Ideally, surgeons should practice minimally invasive partial npehrectomy in an animal lab before attempting their first procedure to ensure that all necessary steps can be performed within 30 minutes of warm ischemia time. Proper patient selection and preoperative imaging is important in avoiding complications. Preoperative evaluation with a high quality computerized tomography (CT) scan with precontrast, early and delayed intravenous contrast enhanced images can help delineate anatomy and help identify the presence of aberrant vessels.

Preoperatively, patients should be consented for the possibility of radical nephrectomy or open surgery. A bowel prep is given the day prior to surgery, which may include a bottle of magnesium citrate and a clear liquid diet. Go-lytely is preferred to magnesium citrate in patients with renal insufficiency. Sequential compression devices are applied to the lower extremities and the patient is given prophylactic intravenous antibiotics. The patient is placed in a flank position with all pressure points carefully padded. A transperitoneal or retroperitoneal approach for nephron sparing surgery may be selected based on considerations such as tumor location, amount for surrounding fat, and prior abdominal surgeries, etc. The transperitoneal approach is preferred in most cases because it offers a larger working space with familiar anatomical references for performance of surgical tasks.

The abdomen is insufflated and ports are placed. For patients with prior abdominal surgery and suspected abdominal adhesions, placement of the initial trocar may be performed using an open Hasson technique or by a direct vision technique using an optical trocar. A detailed description of ports, instruments, and technique of RPN is beyond the scope of this chapter, but has been described previously.4 Various laparoscopic and robotic instruments may be used per surgeon preference. If the nondominant hand instrument is attached to cautery, care must be taken not to inadvertently hit the wrong pedal during dissection, which could result in injury to structures as the bowel, ureter, and vessels.

Wide exposure is important to provide adequate exposure of the renal hilum for vascular control. For right-sided tumors, the right colon is reflected medially, the liver is retracted superiorly and the duodenum is kocherized. On the left side, lateral attachments to the spleen are divided and the spleen, pancreas and colon are reflected medially. If an opening in the bowel mesentery is made during mobilization, this should be closed to decrease the risk of internal hernia formation. The ureter is isolated, and the lower pole of the kidney is retracted anteriorly. All posterior attachments to the kidney are dissected.
The kidney is placed on traction using the assistant or fourth arm to place the renal hilum on stretch while the console surgeon has two hands free to perform the dissection. A skilled side surgeon is helpful in appropriately manipulating tissues and minimizing risk of iatrogenic injury during RPN. The renal artery and vein are dissected sufficiently for complete enblock or individual control of vessels. All vessels should be accessible for clamping as incomplete clamping can lead to severe hemorrhage. A laparoscopic Doppler probe (VTI, Nashua, NH) may be used to improve recognition of hilar vessels during dissection, particularly if abberent vessels are suspected. Perirenal fat is removed to obtain wide exposure of the real capsule surrounding the tumor to enable complete resection and reconstruction. A laparoscopic ultrasound probe is used to locate the tumor and determine margins in three dimensions to guide tumor excision. The anticipated excision line is scored on the capsule with cautery prior to clamping of the renal artery.

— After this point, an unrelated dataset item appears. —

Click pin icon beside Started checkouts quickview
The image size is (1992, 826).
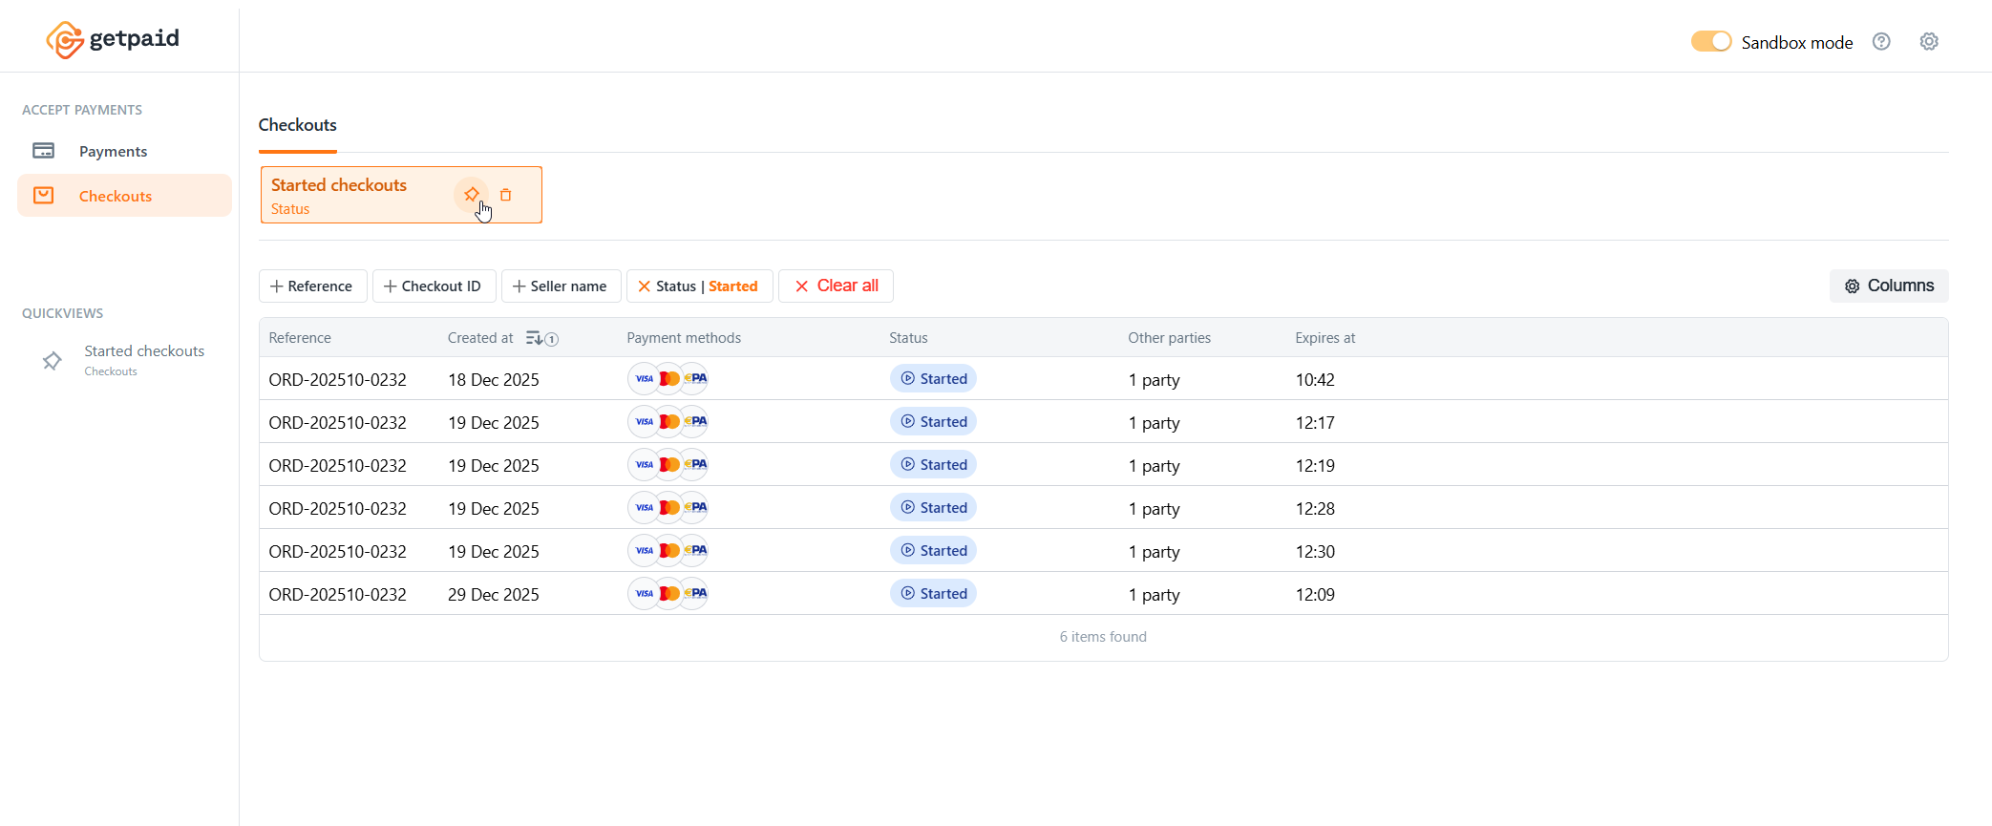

Prior to clamping, it is important to ensure that all necessary stitches and instruments are available to prevent unnecessary prolongation of warm ischemia time. Bolsters and needles may be preplaced in the abdomen off to the side to be readily available for renal reconstruction after tumor removal in order to minimize warm ischemia time. Intravenous mannitol may be administered prior to arterial clamping for osmotic diuresis. Hilar clamping is done by the assistant through the 12 mm port using either laparoscopic bulldog clamps or en-block clamping using a Statinsky clamp. The renal artery is clamped first, followed by the renal vein. For small or exophytic tumors, the renal artery alone may be clamped. For hilar or endophytic tumors, both the renal artery and renal vein may be clamped to improve visualization to help achieve a negative surgical margin. Small, exophytic tumors may be resected without hilar clamping; However, the renal hilum should be exposed in case clamping is required. Gentle application and removal of clamps is important in avoiding vascular injury. Bulldog clamps obviate the risk of inadvertent tugging or external collision with the Satinsky clamp while locked on vessels and free up the port for the surgeon to use. However, the Satinski clamp offers the advantage of quick enblock control of hilar vessels with less dissection and improved ability to do early unclamping techniques.5

The tumor may be excised using various energy sources (ie. “hot” scissors, Harmonic shears, etc), but “cold” excision allows precise visualization of the excised tissue to help avoid positive margins. Exposed vessels and/or collecting system injury at the base of the resection are oversewn using running or figure of 8 absorbable suture. Precise closure of the resection bed with the avoidance of deep passes with large needles may decrease the likelihood of AV fistula formation.6 The renal defect is then closed with larger absorbable sutures placed through the renal capsule across the defect. The sutures may be anchored with hemolock clips that can be slid down to adjust the tension and tightened using the sliding hemolock clip technique for addition compressive hemostasis.7 Bolsters and hemostatic agents may also be placed in the renal defect, but may not be necessary if the renal defect can be closed without them.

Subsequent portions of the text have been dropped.